Our aim was to determine country-specific attitudes and perceptions of patients with genital warts and to understand the psychosexual impact of the disease and its treatment.
We used a standardized discussion guide to interview patients with genital warts in Canada, France, Germany, the UK, and the USA about their perceptions and concerns regarding the diagnosis, treatment, and psychosexual impact of the disease. Interviews were conducted in person and lasted approximately 30 min.

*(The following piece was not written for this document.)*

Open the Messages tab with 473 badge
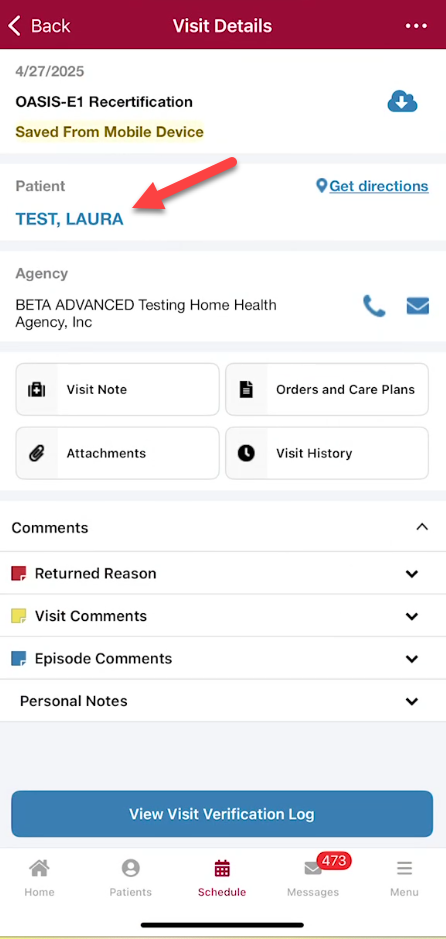click(x=313, y=877)
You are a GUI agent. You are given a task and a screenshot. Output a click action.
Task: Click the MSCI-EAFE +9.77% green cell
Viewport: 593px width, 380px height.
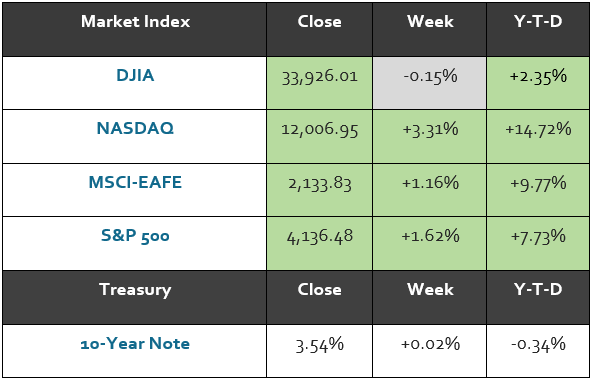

The study group included 80 men and 86 women with genital warts. Forty-seven per cent were currently undergoing treatment. Overall, 49% of the men had first consulted a general or family practitioner, and 52% of the women had first consulted a gynaecologist. Although all the patients eventually consulted a physician about their warts, one-third delayed seeing a doctor because they thought the condition would resolve on its own or that the problem was not serious. Most patients reported that treatment was associated with pain, discomfort, and embarrassment. Sixty per cent of patients experienced a recurrence after initial clearance with treatment. More than 80% stated that they had had little or no involvement in the selection of treatment. Globally, 52% of men and 61% of women were 'quite concerned' or 'very concerned' about having genital warts, although there were significant variations by country. Approximately two-thirds of patients had made lifestyle changes regarding sexual relationships. In addition, two-thirds believed that there were risks associated with having genital warts; the most common risk identified was a link to cancer (cervical and unspecified).
A high level of anxiety is associated with the diagnosis and treatment of genital warts. Patients with genital warts require understanding and an acknowledgement of their concerns. A better understanding of the psychosexual aspect of the disease by health-care providers is pivotal to effective disease management and patient counselling.